*Task description*
For the records below, the count of lines that hold "agent" is required; give only that number.
......
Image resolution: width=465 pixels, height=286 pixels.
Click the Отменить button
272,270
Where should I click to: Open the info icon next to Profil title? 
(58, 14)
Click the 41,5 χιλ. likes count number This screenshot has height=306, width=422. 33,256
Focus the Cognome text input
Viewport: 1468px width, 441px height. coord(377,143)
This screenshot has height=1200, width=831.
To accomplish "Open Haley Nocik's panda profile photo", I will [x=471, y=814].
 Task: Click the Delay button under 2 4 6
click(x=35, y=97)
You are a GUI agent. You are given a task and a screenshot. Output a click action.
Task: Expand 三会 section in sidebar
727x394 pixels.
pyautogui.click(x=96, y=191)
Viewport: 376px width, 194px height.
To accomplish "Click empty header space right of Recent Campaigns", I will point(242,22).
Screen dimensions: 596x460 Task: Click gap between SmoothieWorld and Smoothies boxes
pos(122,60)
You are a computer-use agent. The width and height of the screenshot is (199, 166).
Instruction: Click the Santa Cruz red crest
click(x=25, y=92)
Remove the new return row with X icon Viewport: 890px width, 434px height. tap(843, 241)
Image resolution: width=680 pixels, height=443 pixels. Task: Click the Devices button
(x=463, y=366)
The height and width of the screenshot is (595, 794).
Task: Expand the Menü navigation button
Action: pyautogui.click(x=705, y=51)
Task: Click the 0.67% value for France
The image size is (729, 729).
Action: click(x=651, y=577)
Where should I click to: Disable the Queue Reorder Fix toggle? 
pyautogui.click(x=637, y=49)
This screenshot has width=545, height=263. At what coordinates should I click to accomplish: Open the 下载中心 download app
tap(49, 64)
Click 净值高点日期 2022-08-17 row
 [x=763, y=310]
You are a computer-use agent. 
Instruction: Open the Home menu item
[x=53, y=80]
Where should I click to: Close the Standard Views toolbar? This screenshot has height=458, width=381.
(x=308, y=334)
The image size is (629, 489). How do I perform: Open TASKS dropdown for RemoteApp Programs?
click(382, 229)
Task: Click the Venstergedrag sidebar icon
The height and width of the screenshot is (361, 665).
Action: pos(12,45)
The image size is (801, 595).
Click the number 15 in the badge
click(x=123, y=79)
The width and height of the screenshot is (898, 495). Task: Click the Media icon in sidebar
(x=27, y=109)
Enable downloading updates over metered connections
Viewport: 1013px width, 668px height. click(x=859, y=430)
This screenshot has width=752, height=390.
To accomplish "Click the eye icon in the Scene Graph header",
......
*Your solution*
3